One part of the entries below is wanted: the lines from the one containing "Where should I click to: Select" through the one containing "You are a GUI". Write those out exactly and nothing else.

[Stored data — start]

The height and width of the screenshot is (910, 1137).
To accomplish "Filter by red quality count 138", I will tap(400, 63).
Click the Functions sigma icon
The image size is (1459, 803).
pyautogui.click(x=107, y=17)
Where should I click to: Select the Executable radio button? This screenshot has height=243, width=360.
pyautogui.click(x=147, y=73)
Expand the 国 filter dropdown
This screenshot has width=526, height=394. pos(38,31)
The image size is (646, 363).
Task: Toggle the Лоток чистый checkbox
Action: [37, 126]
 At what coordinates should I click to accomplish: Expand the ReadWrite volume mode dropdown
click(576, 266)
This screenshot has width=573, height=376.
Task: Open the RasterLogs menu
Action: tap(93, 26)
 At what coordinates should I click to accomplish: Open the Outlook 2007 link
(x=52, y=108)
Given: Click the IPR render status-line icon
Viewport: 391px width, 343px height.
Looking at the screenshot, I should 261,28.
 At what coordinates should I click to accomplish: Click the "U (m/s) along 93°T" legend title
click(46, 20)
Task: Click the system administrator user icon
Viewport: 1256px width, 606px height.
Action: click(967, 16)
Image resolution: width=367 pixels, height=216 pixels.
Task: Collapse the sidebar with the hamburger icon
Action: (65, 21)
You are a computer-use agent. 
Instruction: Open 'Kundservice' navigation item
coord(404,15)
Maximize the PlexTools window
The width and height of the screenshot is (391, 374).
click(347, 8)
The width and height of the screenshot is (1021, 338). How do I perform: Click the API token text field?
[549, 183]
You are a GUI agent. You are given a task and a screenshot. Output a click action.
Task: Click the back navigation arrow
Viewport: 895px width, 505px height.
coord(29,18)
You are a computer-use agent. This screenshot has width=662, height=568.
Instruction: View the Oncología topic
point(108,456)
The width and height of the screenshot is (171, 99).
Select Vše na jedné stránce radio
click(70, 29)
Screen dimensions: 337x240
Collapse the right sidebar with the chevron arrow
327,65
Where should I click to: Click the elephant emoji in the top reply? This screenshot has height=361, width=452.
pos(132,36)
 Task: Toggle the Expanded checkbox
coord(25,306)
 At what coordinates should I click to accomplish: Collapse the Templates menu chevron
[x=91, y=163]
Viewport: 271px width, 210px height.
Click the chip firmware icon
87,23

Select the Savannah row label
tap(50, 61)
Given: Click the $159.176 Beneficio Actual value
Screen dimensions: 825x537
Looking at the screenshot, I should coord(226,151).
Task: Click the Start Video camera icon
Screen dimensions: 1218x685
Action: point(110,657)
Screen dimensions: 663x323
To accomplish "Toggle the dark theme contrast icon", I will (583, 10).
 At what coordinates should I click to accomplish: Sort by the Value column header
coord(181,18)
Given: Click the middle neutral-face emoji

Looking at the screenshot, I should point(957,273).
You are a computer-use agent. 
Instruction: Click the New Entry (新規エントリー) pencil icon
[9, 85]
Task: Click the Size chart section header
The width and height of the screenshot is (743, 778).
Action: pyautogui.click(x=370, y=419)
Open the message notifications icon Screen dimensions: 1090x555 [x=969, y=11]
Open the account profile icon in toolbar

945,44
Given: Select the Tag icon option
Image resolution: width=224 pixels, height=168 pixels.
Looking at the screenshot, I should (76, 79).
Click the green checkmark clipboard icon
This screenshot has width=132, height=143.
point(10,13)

[Stored data — finish]

Task response:
Where should I click to: Select the Executable radio button? This screenshot has height=243, width=360.
pyautogui.click(x=147, y=73)
Expand the 国 filter dropdown
This screenshot has width=526, height=394. pos(38,31)
The image size is (646, 363).
Task: Toggle the Лоток чистый checkbox
Action: [37, 126]
 At what coordinates should I click to accomplish: Expand the ReadWrite volume mode dropdown
click(576, 266)
This screenshot has width=573, height=376.
Task: Open the RasterLogs menu
Action: tap(93, 26)
 At what coordinates should I click to accomplish: Open the Outlook 2007 link
(x=52, y=108)
Given: Click the IPR render status-line icon
Viewport: 391px width, 343px height.
Looking at the screenshot, I should 261,28.
 At what coordinates should I click to accomplish: Click the "U (m/s) along 93°T" legend title
click(46, 20)
Task: Click the system administrator user icon
Viewport: 1256px width, 606px height.
Action: click(967, 16)
Image resolution: width=367 pixels, height=216 pixels.
Task: Collapse the sidebar with the hamburger icon
Action: (65, 21)
You are a computer-use agent. 
Instruction: Open 'Kundservice' navigation item
coord(404,15)
Maximize the PlexTools window
The width and height of the screenshot is (391, 374).
click(347, 8)
The width and height of the screenshot is (1021, 338). How do I perform: Click the API token text field?
[549, 183]
You are a GUI agent. You are given a task and a screenshot. Output a click action.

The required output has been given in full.